Businessman Mohammed Faris said he remembered seeing the circus under Egyptian rule in the 1950s, when Gaza was still a liberal place with casinos and bars. He said he recalled as a child seeing men walking on nails and female acrobats flying across stage.
“It was men and women – pretty women,” he said.
Not this time around.
Organizer Mohammed Silmi said female performers had to stay behind because the circus was worried that leaping ladies in tights would offend Gazans.
He said Hamas didn’t explicitly ban women but he was asked to abide by Gaza’s “traditions” when he petitioned to get the circus to come.
In practice, the circus wiggled a little around the no-women rule. At one point a man in drag, sporting a brown wig and red dress, sang and danced with Bunduk the clown.
After Hamas seized control of Gaza in 2007, Israel and Egypt imposed a blockade that aimed to weaken the militants who seek Israel’s destruction.

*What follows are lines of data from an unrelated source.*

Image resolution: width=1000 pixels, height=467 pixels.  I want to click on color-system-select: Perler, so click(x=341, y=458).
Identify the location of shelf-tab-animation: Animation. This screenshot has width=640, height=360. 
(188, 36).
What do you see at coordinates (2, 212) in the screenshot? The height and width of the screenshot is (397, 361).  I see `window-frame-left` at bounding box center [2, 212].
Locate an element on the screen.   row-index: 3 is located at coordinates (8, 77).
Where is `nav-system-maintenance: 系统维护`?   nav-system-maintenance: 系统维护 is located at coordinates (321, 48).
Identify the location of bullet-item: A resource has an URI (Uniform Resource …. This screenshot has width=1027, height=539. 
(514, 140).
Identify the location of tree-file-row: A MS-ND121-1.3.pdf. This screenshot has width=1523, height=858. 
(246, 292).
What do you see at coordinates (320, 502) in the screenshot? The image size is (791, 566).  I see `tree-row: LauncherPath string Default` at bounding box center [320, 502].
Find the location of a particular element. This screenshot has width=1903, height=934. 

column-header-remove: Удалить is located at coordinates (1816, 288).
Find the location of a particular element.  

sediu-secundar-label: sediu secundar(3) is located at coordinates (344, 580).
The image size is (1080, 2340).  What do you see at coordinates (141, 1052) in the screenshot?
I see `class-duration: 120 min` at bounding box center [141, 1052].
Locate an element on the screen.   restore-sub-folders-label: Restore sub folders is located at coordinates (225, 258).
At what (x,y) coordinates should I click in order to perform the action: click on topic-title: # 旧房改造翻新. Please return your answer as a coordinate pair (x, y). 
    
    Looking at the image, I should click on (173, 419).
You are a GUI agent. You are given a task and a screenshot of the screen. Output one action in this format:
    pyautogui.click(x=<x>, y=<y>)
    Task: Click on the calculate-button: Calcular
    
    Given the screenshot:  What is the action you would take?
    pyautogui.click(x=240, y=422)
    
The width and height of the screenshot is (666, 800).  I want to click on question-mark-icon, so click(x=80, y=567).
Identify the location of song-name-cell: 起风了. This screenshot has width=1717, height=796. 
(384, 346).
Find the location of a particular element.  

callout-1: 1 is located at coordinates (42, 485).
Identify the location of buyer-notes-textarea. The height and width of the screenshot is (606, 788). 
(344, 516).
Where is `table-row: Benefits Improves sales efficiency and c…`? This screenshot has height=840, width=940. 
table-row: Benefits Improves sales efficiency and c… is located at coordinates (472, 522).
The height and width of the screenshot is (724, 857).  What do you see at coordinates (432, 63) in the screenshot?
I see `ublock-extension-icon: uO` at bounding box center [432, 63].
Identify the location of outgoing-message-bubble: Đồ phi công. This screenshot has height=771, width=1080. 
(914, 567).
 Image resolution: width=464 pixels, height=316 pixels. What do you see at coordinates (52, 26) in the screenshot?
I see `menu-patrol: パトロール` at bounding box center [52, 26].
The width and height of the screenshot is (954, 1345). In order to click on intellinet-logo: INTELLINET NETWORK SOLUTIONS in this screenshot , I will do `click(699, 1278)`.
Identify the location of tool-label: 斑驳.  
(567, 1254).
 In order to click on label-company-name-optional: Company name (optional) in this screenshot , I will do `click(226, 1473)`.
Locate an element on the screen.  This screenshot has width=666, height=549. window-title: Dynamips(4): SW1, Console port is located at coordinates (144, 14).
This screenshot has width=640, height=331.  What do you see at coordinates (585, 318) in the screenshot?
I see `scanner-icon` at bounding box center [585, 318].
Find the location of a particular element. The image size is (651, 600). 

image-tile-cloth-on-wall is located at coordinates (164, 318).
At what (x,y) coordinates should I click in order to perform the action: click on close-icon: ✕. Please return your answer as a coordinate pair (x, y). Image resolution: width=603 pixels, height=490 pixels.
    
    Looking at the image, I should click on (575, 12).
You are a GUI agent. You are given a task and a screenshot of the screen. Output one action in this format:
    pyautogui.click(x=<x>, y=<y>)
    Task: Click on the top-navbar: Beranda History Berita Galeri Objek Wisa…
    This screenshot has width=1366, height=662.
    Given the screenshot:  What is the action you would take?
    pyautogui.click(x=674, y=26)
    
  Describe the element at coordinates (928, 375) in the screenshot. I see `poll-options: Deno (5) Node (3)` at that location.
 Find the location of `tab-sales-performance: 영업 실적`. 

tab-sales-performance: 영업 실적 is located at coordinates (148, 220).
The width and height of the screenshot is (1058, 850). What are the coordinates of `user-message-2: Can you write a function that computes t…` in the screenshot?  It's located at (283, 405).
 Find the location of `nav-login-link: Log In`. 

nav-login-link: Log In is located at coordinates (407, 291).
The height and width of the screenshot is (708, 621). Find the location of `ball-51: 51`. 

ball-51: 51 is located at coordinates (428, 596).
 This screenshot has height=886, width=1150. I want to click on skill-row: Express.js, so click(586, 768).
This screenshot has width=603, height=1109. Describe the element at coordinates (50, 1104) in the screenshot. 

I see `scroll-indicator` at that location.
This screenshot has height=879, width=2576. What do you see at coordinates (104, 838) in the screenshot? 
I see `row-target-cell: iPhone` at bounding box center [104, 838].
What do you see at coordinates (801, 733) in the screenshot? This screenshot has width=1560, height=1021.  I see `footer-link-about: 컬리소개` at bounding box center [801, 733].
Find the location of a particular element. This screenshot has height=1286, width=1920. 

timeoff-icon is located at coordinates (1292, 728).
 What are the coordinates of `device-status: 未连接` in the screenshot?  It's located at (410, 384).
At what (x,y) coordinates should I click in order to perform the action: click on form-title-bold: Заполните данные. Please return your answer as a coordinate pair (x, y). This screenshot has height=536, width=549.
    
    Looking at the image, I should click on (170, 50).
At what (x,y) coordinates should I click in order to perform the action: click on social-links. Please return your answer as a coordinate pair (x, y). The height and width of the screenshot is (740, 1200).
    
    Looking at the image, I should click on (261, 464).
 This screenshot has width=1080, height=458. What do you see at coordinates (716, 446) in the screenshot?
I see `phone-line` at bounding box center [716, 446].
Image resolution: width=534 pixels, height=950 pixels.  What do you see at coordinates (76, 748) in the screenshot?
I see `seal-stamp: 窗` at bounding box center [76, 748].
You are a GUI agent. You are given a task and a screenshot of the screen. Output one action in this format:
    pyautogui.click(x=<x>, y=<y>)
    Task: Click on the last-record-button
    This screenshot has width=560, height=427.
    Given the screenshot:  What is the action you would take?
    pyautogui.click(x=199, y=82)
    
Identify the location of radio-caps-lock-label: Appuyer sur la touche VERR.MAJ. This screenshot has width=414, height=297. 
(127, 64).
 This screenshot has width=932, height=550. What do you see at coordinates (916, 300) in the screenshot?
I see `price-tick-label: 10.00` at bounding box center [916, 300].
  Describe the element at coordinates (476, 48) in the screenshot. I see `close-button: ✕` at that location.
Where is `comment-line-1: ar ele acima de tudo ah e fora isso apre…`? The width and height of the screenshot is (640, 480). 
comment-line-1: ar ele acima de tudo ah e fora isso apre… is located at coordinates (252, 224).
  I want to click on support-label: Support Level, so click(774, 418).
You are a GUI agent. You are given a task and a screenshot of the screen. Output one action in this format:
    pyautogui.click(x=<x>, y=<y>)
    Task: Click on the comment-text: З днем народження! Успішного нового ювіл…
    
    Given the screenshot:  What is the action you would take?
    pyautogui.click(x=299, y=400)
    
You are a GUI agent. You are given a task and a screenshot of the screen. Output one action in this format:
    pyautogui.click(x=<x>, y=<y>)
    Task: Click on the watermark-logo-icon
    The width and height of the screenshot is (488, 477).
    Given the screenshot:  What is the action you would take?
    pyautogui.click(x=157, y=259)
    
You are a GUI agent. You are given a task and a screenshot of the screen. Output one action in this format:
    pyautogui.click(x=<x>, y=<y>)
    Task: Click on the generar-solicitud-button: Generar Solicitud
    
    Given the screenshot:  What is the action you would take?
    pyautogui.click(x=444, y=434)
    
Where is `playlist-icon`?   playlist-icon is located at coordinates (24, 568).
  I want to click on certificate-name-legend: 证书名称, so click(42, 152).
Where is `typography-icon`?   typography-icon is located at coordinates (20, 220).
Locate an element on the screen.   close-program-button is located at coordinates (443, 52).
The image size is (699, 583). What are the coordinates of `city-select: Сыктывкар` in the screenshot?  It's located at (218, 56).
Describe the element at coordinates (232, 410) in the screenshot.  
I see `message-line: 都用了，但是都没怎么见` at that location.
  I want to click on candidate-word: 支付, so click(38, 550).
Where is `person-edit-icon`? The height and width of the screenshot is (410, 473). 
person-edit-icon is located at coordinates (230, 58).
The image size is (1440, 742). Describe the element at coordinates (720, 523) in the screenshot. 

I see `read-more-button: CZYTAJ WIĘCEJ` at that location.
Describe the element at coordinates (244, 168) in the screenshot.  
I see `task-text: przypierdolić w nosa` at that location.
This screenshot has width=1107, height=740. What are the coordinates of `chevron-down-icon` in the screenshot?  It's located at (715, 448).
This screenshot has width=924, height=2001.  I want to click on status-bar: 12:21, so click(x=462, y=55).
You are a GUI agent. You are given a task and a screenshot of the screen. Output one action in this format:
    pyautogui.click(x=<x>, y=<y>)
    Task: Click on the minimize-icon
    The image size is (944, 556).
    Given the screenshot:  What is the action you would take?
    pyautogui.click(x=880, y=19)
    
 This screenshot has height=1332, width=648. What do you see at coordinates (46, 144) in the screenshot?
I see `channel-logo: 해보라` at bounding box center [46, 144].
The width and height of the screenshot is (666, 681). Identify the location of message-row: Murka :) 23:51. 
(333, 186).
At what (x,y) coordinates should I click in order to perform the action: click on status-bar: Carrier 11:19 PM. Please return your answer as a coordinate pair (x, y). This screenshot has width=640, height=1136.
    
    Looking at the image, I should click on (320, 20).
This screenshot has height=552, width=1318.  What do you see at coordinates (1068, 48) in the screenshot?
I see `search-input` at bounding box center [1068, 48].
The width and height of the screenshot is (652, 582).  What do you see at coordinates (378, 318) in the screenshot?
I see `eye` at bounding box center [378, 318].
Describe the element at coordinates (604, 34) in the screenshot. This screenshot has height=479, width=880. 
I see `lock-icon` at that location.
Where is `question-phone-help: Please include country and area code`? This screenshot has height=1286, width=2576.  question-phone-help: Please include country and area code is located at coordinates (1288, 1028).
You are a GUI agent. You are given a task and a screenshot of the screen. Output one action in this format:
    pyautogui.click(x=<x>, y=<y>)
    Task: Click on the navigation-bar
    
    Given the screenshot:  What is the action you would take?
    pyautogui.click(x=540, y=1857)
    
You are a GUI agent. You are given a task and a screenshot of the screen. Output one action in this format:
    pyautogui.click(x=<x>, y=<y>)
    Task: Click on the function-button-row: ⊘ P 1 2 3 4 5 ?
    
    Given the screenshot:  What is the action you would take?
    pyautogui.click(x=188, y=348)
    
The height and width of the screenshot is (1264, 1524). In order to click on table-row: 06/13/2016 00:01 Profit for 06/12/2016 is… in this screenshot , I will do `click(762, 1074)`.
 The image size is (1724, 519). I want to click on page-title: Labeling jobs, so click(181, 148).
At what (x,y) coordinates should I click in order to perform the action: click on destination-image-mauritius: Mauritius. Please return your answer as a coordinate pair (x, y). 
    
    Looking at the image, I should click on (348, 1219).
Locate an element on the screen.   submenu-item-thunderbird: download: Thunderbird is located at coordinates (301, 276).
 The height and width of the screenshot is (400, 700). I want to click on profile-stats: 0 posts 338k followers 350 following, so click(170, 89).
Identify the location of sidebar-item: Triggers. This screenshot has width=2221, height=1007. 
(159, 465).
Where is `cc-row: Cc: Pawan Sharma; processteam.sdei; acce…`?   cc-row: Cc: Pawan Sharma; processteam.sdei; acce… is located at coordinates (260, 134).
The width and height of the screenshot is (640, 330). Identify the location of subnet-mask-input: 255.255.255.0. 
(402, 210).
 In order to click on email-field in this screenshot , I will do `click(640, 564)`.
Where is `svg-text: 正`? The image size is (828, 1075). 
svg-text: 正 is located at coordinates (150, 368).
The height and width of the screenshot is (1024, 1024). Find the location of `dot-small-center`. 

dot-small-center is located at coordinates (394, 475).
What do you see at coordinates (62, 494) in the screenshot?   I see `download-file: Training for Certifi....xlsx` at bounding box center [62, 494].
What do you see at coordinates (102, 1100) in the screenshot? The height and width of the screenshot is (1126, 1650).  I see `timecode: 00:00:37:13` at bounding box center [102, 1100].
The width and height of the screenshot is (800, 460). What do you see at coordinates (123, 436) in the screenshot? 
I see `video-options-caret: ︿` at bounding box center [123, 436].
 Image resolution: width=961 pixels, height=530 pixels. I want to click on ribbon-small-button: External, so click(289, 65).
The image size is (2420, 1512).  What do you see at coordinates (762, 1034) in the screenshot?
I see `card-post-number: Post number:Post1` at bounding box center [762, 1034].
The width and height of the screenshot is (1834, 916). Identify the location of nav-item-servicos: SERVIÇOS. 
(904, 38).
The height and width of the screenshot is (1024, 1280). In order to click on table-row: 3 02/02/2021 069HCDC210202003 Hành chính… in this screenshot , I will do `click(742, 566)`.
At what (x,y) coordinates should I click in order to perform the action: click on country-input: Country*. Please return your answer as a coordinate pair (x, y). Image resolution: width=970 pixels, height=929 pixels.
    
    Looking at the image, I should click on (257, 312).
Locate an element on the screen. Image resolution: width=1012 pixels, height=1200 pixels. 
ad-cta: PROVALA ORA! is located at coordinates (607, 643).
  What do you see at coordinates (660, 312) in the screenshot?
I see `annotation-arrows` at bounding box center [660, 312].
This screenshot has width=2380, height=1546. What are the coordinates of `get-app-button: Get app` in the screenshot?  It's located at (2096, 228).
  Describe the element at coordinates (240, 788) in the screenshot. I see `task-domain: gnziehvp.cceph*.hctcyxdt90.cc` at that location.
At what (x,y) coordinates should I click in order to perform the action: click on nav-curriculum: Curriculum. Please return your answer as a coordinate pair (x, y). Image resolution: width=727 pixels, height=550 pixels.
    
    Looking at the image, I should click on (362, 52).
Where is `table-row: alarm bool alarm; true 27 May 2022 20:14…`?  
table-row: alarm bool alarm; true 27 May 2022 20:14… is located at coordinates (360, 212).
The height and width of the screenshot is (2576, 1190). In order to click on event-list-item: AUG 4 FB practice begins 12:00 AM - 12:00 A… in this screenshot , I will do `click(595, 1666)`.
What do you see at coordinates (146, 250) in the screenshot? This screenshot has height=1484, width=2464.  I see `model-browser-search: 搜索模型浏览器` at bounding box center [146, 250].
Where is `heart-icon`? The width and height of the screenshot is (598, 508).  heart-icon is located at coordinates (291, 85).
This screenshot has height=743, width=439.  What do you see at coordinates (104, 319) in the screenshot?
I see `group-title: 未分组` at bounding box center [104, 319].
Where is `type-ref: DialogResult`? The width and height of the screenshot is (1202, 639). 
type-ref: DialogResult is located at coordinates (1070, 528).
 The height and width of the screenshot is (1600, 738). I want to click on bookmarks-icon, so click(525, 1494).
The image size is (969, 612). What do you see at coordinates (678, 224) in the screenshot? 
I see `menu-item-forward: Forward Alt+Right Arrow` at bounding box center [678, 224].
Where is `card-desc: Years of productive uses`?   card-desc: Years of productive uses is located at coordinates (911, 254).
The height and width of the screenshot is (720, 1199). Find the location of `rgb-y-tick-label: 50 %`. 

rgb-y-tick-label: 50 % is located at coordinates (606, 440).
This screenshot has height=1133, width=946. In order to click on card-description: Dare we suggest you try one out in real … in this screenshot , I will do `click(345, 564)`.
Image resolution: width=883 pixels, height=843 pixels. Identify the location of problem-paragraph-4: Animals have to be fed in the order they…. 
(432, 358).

Under international pressure, it was loosened after Israel raided a blockade-defying boat and killing nine Turkish activists aboard in 2009. Key restrictions still remain on exports and importing raw materials.
All the circus equipment came through the Rafah border crossing, but expensive fees and cumbersome paperwork kept the circus from bringing lions, tigers and horses across the border.
Gaza’s makeshift zoos and other merchants often bypass that problem by hauling animals through smuggling tunnels linking the territory to Egypt. In one famous scene captured on film, Gazans used a crane to lift a camel over the border fence as the animal twitched in the air in agony.
Animal welfare aside, Gaza’s main zoo recently turned to improvised taxidermy to keep its deceased animals on exhibit.
The area also continues to be violent. As circus technicians were setting up their tent earlier this week, Palestinian militants were fighting Israeli forces in tit-for-tat rounds of rocket fire and retaliatory airstrikes.
Egyptian technician Khalil Gomaa, 55, jolted upon every crashing boom. He told his children he was in Jordan so they wouldn’t be worried. “But I’m worried,” he said.
But the circus’ biggest challenge may be packing the 1,000-seater tent for the month-long visit.
A series of Palestinians interviewed didn’t know what a circus was, and the tickets — ranging from $5-$10 seats — are too expensive for most of Gaza’s traditionally large families.
Some 40 percent of Gazans live on less than $2 a day, a third are unemployed and most need U.N. donated food.
They include the mother of eight, Sabrine Baoud, and her unemployed husband. After the circus was explained to her, Baoud, 35, said she was glad her children didn’t know anything about it.
They’d never be able to afford to go.